Task to carry out
Recast the lines of the listing below as a JSON list of strings, one string per line and blank lines left out. Start at the line with "Task: Click the Fortnightly label text" and continue up to and including the line with "Screen dimensions: 1400x850 coord(283,283)".

====== Information given

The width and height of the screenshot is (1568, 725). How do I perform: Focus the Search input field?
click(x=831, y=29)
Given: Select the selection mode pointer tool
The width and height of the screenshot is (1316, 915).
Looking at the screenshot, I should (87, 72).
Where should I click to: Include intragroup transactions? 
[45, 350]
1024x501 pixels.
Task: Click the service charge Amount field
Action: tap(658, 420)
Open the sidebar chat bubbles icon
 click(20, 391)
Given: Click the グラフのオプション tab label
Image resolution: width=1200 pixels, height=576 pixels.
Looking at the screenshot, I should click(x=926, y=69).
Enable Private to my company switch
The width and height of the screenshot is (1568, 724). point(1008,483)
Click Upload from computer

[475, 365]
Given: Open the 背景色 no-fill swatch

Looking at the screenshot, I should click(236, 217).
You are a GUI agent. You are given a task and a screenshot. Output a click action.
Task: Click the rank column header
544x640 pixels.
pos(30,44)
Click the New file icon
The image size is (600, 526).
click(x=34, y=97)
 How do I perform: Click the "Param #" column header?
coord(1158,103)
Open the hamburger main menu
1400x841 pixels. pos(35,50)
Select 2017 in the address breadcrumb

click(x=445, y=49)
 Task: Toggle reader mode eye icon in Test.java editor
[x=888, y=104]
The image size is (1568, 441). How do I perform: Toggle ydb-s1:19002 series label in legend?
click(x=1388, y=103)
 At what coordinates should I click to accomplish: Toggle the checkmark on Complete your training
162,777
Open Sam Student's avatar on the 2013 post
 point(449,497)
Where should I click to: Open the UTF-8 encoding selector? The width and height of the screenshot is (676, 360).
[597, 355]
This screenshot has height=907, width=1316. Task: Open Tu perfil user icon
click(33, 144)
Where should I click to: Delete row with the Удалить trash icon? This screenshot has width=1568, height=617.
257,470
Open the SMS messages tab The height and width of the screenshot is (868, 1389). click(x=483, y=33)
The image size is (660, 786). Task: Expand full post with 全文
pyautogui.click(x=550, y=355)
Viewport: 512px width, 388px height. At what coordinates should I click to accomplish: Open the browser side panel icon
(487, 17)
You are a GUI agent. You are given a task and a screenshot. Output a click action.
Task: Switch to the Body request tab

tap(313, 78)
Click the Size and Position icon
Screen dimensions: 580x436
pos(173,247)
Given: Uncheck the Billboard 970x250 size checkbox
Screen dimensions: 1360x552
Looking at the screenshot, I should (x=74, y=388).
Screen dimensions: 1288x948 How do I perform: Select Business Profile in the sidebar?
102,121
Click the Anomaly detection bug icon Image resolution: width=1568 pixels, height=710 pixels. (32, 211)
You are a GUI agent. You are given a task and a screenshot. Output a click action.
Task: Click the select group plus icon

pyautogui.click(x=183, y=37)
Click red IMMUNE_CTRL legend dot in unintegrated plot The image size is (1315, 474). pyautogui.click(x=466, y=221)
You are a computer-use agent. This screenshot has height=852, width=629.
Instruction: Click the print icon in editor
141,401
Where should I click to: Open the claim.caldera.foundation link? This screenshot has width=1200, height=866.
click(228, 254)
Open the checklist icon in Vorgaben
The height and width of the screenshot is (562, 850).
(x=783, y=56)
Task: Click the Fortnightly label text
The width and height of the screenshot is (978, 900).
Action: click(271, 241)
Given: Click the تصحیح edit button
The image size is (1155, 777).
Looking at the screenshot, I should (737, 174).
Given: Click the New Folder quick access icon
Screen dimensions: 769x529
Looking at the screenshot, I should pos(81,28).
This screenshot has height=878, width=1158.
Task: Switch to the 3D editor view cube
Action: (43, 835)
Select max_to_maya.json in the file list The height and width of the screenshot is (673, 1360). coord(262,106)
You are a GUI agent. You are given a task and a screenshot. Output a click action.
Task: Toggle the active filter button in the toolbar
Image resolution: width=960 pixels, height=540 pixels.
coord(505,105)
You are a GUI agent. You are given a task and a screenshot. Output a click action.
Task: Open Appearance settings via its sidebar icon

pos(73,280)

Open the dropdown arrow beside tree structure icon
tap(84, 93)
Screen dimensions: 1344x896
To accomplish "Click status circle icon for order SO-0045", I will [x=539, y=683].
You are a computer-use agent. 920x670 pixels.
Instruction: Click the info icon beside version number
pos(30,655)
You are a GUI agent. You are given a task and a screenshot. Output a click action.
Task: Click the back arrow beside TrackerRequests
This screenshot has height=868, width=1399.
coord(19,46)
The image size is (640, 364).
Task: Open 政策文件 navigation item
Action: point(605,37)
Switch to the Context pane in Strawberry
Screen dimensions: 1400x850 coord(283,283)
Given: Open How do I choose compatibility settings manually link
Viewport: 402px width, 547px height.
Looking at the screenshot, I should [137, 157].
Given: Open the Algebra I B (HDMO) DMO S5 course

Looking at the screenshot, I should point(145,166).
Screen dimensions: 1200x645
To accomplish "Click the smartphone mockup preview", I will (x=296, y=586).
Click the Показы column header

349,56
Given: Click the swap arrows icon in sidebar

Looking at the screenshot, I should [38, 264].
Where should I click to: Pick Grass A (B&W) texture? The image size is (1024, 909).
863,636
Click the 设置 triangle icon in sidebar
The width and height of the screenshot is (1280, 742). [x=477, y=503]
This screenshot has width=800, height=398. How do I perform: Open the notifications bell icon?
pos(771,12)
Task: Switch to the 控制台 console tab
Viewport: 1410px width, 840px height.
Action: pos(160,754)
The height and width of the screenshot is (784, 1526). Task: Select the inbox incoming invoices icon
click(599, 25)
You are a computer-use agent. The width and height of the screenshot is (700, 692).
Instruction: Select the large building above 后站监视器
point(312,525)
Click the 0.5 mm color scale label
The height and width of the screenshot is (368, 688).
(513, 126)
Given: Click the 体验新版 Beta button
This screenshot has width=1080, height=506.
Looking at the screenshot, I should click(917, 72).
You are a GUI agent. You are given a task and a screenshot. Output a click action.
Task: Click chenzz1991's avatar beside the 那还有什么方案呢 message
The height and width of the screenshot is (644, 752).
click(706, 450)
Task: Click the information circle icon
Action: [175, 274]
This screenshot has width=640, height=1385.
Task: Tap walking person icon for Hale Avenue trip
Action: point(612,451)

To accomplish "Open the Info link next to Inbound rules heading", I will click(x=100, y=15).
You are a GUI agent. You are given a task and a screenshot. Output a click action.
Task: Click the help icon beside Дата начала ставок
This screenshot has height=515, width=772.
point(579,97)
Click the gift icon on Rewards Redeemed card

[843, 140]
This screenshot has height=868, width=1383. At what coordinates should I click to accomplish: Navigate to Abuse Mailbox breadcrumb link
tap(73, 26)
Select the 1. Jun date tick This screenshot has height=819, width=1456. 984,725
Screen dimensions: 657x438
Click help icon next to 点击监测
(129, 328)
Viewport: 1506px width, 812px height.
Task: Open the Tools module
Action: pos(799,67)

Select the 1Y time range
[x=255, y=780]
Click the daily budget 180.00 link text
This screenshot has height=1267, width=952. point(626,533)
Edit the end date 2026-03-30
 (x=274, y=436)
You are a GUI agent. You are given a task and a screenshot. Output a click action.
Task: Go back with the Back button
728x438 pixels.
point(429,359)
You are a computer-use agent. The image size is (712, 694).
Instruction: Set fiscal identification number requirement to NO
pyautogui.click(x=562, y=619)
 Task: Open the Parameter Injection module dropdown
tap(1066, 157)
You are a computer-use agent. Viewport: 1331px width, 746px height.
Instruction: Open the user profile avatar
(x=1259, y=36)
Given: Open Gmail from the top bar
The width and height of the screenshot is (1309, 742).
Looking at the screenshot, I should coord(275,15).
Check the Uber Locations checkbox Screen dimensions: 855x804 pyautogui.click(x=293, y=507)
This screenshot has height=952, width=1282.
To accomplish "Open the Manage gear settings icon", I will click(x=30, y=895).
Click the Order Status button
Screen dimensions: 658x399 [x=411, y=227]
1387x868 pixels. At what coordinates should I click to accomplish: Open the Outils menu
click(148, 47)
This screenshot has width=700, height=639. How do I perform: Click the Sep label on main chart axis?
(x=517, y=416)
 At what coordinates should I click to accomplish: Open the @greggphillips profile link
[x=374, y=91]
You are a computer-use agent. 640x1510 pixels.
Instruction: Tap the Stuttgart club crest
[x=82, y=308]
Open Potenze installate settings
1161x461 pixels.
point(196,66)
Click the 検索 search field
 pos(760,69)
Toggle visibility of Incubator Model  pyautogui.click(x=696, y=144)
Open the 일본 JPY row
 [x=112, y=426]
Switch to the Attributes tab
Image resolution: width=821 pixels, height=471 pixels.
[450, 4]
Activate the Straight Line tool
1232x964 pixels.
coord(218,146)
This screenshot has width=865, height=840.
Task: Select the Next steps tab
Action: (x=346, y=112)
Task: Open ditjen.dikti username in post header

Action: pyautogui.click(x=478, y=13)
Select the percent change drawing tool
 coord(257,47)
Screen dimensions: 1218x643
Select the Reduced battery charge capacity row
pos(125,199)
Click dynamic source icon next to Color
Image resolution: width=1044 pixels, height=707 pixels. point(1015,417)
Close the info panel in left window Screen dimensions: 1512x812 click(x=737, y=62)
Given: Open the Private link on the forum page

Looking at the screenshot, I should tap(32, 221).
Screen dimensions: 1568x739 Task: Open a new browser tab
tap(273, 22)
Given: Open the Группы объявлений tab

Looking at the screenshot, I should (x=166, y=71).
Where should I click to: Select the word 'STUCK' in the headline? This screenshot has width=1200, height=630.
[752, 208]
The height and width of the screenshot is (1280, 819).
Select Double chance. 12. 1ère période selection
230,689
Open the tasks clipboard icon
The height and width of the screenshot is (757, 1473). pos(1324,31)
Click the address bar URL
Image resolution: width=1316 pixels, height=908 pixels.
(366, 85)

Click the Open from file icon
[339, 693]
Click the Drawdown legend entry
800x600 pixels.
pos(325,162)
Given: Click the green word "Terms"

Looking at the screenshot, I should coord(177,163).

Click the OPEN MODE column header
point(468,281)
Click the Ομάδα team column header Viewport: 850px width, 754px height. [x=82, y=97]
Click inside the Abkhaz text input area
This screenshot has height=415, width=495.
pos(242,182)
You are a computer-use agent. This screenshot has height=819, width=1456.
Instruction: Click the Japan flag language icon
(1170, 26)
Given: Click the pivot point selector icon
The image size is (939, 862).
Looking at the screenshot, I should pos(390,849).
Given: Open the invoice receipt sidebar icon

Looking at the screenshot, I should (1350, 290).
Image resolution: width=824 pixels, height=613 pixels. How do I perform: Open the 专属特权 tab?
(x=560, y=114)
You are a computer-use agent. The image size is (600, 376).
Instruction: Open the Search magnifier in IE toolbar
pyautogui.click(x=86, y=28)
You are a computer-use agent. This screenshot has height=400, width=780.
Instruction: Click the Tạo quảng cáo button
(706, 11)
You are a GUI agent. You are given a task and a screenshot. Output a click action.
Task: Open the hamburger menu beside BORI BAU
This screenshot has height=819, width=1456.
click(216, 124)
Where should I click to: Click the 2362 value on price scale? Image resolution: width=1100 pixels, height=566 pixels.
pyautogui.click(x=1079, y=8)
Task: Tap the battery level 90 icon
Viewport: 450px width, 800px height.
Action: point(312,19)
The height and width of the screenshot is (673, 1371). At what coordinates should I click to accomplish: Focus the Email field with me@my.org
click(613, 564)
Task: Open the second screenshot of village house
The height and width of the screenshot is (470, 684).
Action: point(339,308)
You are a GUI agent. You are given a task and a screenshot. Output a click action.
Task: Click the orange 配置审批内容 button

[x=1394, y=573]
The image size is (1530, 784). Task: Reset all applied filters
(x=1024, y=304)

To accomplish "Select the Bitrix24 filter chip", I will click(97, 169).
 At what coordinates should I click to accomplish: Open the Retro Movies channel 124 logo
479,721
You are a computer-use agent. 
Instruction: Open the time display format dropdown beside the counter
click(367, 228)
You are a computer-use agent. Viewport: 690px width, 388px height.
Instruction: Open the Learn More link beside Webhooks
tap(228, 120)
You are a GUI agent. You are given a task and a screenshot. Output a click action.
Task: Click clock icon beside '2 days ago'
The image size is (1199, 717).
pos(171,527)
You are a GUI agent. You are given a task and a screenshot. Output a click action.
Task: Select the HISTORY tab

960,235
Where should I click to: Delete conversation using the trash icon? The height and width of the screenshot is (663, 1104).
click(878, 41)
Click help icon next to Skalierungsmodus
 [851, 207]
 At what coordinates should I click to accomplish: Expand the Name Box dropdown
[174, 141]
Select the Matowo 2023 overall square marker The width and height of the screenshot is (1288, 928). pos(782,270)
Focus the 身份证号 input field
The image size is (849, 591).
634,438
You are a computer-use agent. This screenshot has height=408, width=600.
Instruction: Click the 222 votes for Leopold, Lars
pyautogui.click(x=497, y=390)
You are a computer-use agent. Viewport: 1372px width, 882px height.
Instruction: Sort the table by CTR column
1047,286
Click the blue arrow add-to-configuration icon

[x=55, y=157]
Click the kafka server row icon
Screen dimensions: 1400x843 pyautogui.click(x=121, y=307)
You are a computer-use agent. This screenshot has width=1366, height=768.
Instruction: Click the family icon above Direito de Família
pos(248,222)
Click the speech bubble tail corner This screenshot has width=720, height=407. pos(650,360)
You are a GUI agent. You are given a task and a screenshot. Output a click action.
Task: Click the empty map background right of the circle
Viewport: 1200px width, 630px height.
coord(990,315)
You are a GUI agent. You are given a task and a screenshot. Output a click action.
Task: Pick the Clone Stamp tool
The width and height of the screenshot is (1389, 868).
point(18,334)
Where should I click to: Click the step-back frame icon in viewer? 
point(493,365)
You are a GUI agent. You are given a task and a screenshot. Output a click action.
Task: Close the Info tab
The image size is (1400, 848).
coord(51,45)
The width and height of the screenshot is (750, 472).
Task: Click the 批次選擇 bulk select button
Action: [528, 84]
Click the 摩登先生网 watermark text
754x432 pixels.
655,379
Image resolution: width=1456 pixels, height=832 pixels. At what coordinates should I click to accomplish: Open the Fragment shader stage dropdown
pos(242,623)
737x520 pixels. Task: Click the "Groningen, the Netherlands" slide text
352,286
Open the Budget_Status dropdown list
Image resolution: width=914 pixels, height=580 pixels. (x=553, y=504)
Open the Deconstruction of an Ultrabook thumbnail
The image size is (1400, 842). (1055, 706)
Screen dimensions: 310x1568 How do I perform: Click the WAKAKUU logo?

============

Solution for this task
[
  "Task: Click the Fortnightly label text",
  "The width and height of the screenshot is (978, 900).",
  "Action: click(271, 241)",
  "Given: Click the تصحیح edit button",
  "The image size is (1155, 777).",
  "Looking at the screenshot, I should (737, 174).",
  "Given: Click the New Folder quick access icon",
  "Screen dimensions: 769x529",
  "Looking at the screenshot, I should pos(81,28).",
  "This screenshot has height=878, width=1158.",
  "Task: Switch to the 3D editor view cube",
  "Action: (43, 835)",
  "Select max_to_maya.json in the file list The height and width of the screenshot is (673, 1360). coord(262,106)",
  "You are a GUI agent. You are given a task and a screenshot. Output a click action.",
  "Task: Toggle the active filter button in the toolbar",
  "Image resolution: width=960 pixels, height=540 pixels.",
  "coord(505,105)",
  "You are a GUI agent. You are given a task and a screenshot. Output a click action.",
  "Task: Open Appearance settings via its sidebar icon",
  "pos(73,280)",
  "Open the dropdown arrow beside tree structure icon",
  "tap(84, 93)",
  "Screen dimensions: 1344x896",
  "To accomplish \"Click status circle icon for order SO-0045\", I will [x=539, y=683].",
  "You are a computer-use agent. 920x670 pixels.",
  "Instruction: Click the info icon beside version number",
  "pos(30,655)",
  "You are a GUI agent. You are given a task and a screenshot. Output a click action.",
  "Task: Click the back arrow beside TrackerRequests",
  "This screenshot has height=868, width=1399.",
  "coord(19,46)",
  "The image size is (640, 364).",
  "Task: Open 政策文件 navigation item",
  "Action: point(605,37)",
  "Switch to the Context pane in Strawberry",
  "Screen dimensions: 1400x850 coord(283,283)"
]